The US government is always honest and most assuredly will make their software with the end user in mind. Combined with the excellent customer support offered by the IRS and the US government's proven track record in creating stable software used by millions, this would be the best solution.

3gg|4 years ago

I can only assume you're being sarcastic, but this kind of attitude only benefits these corporations. It is a common tactic by the rich oligarchies to defund and delegitimize government institutions so that they are scorned by the population and eventually privatized -- a move that only benefits them in the end. I would suggest Noam Chomsky's "Requiem for the American Dream: The 10 Principles of Concentration of Wealth & Power."

diegocg|4 years ago

In Spain the tax filling software provided by the government was migrated to a JavaScript browser based interface years ago (it was a Java app before).

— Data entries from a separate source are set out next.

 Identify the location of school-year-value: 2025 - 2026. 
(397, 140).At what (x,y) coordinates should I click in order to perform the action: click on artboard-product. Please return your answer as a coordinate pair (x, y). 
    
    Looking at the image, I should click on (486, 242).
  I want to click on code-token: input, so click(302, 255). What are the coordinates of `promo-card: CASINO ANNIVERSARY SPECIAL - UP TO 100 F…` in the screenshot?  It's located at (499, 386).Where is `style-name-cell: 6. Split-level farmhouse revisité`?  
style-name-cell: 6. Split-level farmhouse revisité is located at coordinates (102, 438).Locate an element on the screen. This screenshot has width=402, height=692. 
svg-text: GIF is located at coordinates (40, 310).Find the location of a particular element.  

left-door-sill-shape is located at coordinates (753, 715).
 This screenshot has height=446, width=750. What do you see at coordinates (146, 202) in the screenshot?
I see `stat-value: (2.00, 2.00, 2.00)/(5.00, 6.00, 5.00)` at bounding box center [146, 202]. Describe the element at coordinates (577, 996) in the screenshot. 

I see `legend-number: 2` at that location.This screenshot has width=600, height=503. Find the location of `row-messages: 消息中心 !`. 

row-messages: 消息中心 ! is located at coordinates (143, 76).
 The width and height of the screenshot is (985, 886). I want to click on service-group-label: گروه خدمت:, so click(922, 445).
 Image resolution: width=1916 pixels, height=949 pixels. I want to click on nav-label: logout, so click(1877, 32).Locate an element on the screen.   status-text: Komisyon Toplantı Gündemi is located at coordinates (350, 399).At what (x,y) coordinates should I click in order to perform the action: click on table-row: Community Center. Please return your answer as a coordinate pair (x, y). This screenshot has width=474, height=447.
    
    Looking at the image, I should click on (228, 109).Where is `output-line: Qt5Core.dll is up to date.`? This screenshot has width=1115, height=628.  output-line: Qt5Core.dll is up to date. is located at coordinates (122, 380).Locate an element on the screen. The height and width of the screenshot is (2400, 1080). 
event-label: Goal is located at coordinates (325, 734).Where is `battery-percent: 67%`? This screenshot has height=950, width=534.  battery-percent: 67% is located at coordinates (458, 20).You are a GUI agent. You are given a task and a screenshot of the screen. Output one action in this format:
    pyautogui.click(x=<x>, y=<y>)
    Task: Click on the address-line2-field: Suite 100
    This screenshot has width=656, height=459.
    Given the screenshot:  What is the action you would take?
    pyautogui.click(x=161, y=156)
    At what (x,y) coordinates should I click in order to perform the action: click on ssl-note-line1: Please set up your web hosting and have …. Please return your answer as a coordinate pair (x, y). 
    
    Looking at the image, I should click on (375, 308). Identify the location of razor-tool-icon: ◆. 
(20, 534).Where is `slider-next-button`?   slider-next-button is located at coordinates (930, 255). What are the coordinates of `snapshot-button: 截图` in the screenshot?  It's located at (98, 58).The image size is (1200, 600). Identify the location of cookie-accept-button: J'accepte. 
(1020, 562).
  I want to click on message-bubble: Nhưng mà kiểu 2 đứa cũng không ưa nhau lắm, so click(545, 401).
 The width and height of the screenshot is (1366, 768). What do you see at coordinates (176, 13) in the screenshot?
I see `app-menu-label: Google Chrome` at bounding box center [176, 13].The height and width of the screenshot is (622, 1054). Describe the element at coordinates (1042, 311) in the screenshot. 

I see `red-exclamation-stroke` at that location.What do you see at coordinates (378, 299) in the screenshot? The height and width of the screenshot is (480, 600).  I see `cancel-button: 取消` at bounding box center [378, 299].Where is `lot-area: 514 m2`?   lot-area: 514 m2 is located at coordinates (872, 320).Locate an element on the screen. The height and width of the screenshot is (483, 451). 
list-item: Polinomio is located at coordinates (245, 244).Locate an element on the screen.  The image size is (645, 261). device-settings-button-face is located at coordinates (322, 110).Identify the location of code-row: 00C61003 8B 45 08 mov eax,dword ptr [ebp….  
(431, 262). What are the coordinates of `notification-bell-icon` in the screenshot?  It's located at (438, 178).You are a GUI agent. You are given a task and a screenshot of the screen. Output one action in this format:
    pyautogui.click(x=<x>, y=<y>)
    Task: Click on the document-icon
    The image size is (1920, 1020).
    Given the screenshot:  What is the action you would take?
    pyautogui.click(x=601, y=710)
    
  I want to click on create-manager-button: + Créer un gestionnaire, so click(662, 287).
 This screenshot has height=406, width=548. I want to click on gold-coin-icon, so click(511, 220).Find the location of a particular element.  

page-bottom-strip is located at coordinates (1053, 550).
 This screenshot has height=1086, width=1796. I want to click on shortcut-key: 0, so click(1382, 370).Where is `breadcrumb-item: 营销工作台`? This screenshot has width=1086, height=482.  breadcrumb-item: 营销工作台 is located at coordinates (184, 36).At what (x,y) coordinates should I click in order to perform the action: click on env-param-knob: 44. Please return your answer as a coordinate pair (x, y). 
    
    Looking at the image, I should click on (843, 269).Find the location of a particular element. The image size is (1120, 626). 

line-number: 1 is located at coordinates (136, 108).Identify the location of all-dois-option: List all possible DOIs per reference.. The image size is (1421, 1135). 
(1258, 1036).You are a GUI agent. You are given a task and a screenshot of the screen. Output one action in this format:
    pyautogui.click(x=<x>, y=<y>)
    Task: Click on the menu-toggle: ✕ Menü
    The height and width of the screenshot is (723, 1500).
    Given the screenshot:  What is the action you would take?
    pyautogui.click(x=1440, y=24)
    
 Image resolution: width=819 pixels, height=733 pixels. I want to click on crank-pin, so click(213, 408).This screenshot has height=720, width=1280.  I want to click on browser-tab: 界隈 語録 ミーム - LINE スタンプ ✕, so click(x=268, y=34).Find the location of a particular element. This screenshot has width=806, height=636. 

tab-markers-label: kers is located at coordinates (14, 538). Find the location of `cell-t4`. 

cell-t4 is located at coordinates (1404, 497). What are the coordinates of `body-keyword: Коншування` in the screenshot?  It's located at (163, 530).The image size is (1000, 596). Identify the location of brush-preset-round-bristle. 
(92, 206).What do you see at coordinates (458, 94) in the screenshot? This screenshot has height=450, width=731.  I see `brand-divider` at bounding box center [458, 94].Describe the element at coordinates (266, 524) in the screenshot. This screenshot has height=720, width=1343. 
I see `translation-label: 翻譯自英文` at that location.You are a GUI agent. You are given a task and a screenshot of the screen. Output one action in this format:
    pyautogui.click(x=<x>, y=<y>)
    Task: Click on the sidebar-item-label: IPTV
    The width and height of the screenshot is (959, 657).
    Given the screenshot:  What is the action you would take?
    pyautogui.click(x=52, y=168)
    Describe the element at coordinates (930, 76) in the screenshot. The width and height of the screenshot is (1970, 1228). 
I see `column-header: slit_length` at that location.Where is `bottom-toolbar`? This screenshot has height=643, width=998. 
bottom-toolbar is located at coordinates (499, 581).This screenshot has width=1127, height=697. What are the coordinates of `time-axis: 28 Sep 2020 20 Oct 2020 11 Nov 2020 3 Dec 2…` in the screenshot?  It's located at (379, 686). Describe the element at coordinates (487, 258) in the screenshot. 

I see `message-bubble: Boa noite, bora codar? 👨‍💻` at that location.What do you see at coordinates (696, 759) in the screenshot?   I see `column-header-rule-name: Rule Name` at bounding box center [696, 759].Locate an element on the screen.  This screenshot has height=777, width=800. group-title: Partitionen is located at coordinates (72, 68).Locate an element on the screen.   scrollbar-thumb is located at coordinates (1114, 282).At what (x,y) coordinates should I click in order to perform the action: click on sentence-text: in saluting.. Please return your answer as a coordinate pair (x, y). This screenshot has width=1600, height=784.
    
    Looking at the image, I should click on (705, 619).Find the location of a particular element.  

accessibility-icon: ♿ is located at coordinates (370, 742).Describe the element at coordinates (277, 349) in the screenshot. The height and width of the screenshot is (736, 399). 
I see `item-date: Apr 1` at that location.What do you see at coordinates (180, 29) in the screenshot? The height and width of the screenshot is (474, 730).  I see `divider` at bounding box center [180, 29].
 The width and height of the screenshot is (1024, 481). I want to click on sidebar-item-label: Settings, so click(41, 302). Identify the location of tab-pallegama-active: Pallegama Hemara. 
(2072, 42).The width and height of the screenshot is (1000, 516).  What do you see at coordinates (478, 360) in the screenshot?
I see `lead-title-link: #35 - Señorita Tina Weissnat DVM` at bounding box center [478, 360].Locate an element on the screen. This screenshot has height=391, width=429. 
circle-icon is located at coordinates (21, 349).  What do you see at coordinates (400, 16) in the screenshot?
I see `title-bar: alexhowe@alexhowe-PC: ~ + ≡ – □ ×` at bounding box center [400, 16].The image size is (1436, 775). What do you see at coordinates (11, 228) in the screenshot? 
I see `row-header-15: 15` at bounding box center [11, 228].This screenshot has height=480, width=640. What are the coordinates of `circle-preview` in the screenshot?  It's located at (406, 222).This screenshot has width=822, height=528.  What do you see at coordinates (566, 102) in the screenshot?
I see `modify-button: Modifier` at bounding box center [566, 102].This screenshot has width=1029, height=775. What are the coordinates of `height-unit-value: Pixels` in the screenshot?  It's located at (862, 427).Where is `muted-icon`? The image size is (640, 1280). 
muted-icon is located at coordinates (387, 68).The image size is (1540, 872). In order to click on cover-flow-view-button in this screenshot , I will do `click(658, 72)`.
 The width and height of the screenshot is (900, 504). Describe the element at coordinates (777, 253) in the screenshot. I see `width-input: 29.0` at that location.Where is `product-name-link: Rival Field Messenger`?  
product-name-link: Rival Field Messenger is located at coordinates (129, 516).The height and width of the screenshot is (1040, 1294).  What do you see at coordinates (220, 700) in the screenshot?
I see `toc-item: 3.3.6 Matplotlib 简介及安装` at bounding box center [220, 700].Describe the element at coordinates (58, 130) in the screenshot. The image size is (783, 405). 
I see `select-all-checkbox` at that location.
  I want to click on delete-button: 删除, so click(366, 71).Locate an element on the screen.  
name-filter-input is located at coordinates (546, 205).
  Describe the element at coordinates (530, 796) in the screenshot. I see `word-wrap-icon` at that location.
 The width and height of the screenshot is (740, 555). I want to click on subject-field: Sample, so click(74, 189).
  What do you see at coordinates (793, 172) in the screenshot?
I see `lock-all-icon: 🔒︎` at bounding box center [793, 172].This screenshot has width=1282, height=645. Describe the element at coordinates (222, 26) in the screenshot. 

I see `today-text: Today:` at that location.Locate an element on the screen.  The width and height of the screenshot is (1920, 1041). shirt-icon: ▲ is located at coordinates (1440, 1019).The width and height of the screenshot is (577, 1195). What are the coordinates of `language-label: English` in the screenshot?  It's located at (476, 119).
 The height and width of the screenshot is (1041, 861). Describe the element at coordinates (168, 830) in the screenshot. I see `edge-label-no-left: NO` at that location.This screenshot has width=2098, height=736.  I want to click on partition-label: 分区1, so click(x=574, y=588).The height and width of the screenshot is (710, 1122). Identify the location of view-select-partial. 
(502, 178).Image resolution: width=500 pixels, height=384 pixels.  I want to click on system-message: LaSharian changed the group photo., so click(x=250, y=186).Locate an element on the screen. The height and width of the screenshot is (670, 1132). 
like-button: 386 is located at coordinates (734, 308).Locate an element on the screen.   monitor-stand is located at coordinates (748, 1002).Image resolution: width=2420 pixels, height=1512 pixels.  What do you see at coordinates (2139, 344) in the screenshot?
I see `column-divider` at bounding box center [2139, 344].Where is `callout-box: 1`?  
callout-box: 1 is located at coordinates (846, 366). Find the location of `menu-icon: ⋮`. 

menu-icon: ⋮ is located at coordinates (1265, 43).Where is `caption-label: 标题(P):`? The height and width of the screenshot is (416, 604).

The interface is responsive. I literally can send my taxes while I shit. The biggest hurdle is that the day the tax season starts servers can't deal with the load (because apparently everyone wants to be Ned Flanders and file their taxes the first day).

Thanks to the national ID e-card (which does have a chip with a private key and a certificate signed by the government's certificate authority) I don't even need a login/password to enter the tax agency web site, the card proves my identity.

This is not some advanced e-government shit, it's routine and every advanced country is expected to have it (just like universal healthcare, clean water or paved roads). Even development countries are starting to have these kind of web services.

At this point I suspect some people get paid to spread bullshit like this.

fnord123|4 years ago

Sarcasm aside, the IRS customer support is excellent.